----- Data for analysis -----

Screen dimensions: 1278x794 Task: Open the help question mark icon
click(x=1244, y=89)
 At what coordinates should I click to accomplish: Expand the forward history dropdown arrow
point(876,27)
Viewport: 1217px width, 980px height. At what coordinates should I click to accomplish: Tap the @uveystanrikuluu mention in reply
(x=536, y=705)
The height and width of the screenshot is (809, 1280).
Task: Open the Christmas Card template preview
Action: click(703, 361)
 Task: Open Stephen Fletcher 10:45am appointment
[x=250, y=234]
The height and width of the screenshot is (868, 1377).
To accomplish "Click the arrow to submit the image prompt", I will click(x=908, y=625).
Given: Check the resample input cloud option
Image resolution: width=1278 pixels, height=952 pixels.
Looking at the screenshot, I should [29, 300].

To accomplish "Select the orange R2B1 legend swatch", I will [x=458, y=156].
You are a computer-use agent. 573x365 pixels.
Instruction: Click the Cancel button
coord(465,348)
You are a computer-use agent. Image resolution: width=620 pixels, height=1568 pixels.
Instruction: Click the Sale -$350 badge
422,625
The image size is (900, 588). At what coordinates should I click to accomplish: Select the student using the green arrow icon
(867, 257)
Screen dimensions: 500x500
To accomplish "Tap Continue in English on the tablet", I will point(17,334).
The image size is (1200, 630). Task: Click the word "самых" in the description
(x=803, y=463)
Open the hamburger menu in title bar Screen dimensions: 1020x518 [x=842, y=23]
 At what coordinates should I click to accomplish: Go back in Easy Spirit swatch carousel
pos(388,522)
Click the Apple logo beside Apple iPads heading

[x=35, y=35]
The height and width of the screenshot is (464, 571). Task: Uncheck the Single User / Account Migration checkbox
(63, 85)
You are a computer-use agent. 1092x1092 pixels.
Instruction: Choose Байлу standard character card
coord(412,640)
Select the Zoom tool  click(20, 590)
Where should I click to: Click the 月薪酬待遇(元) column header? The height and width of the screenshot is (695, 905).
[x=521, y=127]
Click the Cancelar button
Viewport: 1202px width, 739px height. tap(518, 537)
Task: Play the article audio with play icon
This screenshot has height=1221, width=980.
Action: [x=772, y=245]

-----

-- Task statement --
The answer is the lines above between the line holding "Instruction: Click the Cancel button" and the line holding "Screen dimensions: 500x500", inclusive, each written out exactly, and no others.

-- The answer --
Instruction: Click the Cancel button
coord(465,348)
You are a computer-use agent. Image resolution: width=620 pixels, height=1568 pixels.
Instruction: Click the Sale -$350 badge
422,625
The image size is (900, 588). At what coordinates should I click to accomplish: Select the student using the green arrow icon
(867, 257)
Screen dimensions: 500x500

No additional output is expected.